Now seriously I'd like to hear why they find it a pain, it isn't so bad.”
Just a few thoughts
The 139 makes a very fine ‘heli-liner’ (although the ergonomics don’t suit me – but that’s a whole other thread). The FMS data base is mind blowing to the average rotary pilot like me, all that data on runways, sids, transitions, airways, stars and approaches. Just amazing!
But does it make a good offshore multi sector shuttle aircraft? Which is how I am being asked to operate it. Well as it stands I’m not so sure.
I can only compare it with my experiences operating the S76 A+ and C models in the environment in which I currently operate.
Leaving single engine performance to one side, let’s just consider the 139’s HW Primus Epic FMS against Rnav 2 for say a four hour 20 sector oil/gas field shuttle.
I guess data input for both systems is as good as each other. Putting together a routing and therefore using either system for navigation is just fine.
But that is just part of the game for me as an offshore pilot. As important is the ability and reliability of each system to compute fuel figures around the route.
This is especially relevant when operating for one customer in the SNS who can only offer fuel on one platform while shuttling between four different gas fields with sectors varying from 2nm up to 115nm.
For many years S76 pilots have been working and trusting Rnav 2 backed up with gross error checks to offer payloads way down route to the nearest 10 lbs. And, it works well.
Now consider the FMS in the 139. With all the computing power of NASA on board the FMS can’t work to closer than the nearest 0.1 of a metric tonne! How useful is that? Great I guess if you are sitting at the pointy end of a 767. But 0.1 of a tonne (220lbs) is the weight of a man and his bags. Surly we can do better than that?

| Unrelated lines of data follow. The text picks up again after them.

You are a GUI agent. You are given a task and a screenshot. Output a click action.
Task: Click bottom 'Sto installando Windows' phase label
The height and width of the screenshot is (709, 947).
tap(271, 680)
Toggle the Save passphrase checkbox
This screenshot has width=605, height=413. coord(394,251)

Also Rnav can accept that the helicopter may finish where it started (along a route), and so can compute groundspeeds in both (all) directions and therefore accurate fuel burns too. And, while I know I can programme a 139 flight plan to start and finish at the same place I get the feeling the machine is looking down its nose at me thinking what kind of an airline pilot are you? It strikes me that the 139 fuel management just isn’t accurate enough in either current ff/gs or pilot spd/ff. Well not for my purposes anyway.

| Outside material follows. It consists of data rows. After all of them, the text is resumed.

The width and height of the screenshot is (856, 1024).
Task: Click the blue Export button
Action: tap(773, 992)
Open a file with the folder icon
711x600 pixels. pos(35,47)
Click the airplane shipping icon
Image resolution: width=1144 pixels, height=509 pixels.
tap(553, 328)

Now I admit that I don’t have many hours under my belt on the 139, and I am happy to learn from those that know it better, but it really annoys me that with such amazing computers on board that I have to rely on my wiz wheel to work out my bingo figures and reserves. Its either that or I offer the customer c**p payloads.
I just hope that while we’re busy worrying about fuel figures that we don’t gently drift down towards the water (cos we don’t have the fourth axis of the auto pilot and we’re not allowed (limitation) to couple the other three axis’s below 1000ft offshore), missing our tiny DH “MIN” box on the PFD and the ladies 150ft call (the only real warning we have) before hitting the water.
So, I for one might choose Rnav over FMS i.e. old technology over new in this context.
Detach me to Bergen (or any strange, busy place) for a month an I’ll take FMS every time.
Now, how we got from the development of the S92 to me shuttling in a AB139, I’m not sure.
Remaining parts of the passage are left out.